February 1, 1999
FOR IMMEDIATE RELEASE
WASHINGTON, D.C. ---- PRESIDENT PROPOSES $33 MILLION BUDGET
FOR AMERICAN SAMOA IN FY2000
Congressman Faleomavaega announced today that American Samoa again looks good in the President's proposed budget for fiscal year 2000, with level funding for government operations ($23 million) and construction projects ($10 million).
"I am pleased with the President's proposal for American Samoa," said Faleomavaega. "This is our third year with construction funding at the $10.1 million level, which is a tremendous opportunity to continue the development of our infrastructure. While other areas are being cut or are having matching requirements imposed on them for federal funding, we received an increase three years ago and retained it in the FY2000 budget."
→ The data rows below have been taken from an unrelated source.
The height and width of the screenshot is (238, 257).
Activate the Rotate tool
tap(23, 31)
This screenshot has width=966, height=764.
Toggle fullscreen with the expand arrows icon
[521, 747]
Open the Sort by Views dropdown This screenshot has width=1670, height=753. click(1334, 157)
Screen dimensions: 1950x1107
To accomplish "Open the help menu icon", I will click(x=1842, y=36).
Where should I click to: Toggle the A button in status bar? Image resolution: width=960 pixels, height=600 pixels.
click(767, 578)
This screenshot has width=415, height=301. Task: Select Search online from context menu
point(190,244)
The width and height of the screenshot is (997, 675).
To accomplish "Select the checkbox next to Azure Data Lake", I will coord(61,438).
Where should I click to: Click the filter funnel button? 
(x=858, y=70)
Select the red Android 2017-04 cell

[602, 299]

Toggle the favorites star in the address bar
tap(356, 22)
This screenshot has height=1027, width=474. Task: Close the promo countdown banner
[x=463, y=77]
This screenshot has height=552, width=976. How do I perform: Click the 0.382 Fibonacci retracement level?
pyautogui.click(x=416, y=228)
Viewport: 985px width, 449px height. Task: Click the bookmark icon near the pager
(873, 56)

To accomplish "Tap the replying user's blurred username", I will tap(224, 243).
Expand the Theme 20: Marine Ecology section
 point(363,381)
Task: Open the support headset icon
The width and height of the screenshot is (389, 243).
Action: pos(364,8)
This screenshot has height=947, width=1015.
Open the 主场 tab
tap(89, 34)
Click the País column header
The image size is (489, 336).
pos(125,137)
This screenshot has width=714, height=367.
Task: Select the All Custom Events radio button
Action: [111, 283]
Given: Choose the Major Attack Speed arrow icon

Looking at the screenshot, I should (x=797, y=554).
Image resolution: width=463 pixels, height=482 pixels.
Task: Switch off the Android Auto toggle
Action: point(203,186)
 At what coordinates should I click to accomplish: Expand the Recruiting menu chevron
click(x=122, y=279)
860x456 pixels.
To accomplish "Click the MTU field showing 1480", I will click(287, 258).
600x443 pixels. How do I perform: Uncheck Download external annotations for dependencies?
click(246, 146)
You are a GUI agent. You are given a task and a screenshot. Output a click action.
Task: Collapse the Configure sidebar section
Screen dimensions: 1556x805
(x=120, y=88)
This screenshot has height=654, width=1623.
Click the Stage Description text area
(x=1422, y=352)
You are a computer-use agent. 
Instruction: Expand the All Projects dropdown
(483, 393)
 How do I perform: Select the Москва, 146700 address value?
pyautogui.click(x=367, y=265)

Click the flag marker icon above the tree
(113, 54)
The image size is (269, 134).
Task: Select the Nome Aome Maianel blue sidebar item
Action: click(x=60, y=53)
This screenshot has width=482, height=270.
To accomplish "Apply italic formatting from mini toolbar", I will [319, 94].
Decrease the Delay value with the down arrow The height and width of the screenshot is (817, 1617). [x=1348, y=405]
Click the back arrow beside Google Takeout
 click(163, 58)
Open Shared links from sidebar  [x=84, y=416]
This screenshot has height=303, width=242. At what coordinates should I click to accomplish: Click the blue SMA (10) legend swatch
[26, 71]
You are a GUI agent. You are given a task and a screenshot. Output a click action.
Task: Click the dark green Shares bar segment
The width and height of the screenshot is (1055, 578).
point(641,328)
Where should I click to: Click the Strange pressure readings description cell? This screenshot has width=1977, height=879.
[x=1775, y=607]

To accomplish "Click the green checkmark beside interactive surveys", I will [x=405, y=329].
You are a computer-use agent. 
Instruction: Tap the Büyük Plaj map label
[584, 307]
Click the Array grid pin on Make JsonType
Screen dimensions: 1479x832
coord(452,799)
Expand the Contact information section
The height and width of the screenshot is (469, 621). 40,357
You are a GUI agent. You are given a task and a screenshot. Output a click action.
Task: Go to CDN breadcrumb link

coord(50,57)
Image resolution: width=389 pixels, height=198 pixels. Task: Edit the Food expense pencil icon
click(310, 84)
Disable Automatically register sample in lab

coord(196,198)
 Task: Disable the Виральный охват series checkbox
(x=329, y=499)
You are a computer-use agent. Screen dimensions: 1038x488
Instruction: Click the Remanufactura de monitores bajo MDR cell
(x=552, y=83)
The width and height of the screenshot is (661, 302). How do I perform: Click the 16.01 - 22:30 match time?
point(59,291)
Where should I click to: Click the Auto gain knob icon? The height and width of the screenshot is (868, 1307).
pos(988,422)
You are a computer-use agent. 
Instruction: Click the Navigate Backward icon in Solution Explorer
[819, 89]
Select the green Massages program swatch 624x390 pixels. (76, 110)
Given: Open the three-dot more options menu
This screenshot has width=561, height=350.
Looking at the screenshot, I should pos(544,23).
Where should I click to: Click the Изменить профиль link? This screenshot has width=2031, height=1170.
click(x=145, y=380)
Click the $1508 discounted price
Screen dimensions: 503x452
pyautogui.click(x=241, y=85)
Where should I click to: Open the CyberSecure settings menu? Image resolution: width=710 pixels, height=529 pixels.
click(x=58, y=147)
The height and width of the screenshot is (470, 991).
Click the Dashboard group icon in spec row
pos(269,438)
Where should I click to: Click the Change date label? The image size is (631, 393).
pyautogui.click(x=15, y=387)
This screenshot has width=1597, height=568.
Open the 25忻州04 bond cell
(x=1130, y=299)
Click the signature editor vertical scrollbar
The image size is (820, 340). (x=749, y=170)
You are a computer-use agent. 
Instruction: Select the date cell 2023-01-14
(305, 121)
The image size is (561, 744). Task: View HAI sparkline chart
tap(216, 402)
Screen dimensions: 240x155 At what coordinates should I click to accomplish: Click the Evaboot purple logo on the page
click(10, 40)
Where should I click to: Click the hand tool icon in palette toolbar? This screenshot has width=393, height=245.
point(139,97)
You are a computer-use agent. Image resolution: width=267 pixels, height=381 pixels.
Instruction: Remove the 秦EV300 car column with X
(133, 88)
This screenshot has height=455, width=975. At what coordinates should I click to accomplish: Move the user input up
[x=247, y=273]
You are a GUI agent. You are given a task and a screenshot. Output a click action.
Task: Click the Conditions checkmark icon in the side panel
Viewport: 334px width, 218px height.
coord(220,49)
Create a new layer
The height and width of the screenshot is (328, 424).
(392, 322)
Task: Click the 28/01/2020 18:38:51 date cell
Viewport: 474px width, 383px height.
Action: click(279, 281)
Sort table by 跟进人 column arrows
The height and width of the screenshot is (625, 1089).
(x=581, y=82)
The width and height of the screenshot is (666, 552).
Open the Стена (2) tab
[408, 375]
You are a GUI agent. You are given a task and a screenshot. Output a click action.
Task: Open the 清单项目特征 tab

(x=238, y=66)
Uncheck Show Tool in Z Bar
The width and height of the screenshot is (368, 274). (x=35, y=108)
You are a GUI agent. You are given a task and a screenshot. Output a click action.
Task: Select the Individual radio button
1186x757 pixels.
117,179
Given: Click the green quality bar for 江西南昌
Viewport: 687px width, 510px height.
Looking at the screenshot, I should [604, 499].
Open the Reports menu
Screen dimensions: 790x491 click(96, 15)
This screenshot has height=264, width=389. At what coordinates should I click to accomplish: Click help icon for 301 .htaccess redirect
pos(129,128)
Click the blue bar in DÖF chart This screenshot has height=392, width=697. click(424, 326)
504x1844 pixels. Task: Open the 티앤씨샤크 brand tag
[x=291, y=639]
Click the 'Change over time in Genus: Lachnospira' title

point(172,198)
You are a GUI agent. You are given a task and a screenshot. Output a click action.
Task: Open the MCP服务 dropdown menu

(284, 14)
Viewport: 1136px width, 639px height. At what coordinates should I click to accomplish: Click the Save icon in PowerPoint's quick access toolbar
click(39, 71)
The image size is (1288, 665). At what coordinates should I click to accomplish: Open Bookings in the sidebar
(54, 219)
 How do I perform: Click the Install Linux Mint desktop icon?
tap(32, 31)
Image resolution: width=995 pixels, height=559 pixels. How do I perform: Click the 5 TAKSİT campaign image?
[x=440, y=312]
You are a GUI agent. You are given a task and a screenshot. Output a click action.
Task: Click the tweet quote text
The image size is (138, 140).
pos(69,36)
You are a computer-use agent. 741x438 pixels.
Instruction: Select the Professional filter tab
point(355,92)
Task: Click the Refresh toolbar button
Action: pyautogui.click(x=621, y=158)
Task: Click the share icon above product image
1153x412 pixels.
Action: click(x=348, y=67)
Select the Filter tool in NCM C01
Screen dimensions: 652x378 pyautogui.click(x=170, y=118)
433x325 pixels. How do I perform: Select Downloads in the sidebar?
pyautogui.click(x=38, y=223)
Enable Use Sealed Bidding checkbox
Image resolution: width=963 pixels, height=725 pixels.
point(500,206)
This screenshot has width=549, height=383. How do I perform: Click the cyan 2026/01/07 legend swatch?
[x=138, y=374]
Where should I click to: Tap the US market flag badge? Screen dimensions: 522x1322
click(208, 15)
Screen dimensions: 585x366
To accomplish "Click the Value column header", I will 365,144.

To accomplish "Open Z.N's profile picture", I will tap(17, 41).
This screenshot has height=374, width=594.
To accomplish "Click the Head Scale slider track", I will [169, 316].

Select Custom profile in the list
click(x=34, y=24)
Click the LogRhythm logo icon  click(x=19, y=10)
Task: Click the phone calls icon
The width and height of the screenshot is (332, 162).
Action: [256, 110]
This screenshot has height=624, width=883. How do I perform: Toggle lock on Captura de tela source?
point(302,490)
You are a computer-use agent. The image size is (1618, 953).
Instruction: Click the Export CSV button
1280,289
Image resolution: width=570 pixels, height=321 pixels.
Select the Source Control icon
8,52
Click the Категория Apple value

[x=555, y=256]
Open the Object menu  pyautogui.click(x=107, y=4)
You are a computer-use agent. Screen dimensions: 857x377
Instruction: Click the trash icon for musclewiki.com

"American Samoa should also benefit from a $1 million increase in OIA's budget to be used to preserve and protect coral reefs in the insular areas," noted the Congressman.The President has again inserted a proposal for permanent funding of a Children's Health Program for the territories. Despite Republican Congressional opposition to this program last year, the territories received 94% of the funding the President requested. "I am very pleased the President is again requesting permanent funding for this important program," said Faleomavaega. As proposed, this program will provide $500,000 for American Samoa next year."
As part of its continuing struggle with the Commonwealth of the Northern Mariana Islands, CNMI construction funding is being cut by $10 million and the money will be provided to the government of Guam as an offset to mitigate increased construction costs resulting from Micronesian immigration to Guam. "One of the reasons cited for this transfer of funds is that the CNMI did not use CIP funding from prior years. I cannot emphasize enough the importance of moving forward with CIP's in Samoa as federal money becomes available," said Faleomavaega.
"Last year I reported that the Interior Department statements on the budget noted problems at our hospital. This year's statement does not contain any such references, which is a positive sign. Nevertheless, we need to continue our efforts to bring spending in line with budget limits, and continue to address the long-standing problems at the hospital. Governor Tauese's efforts toward this end are to be commended and I will continue to support his initiatives from Washington," concluded Faleomavaega.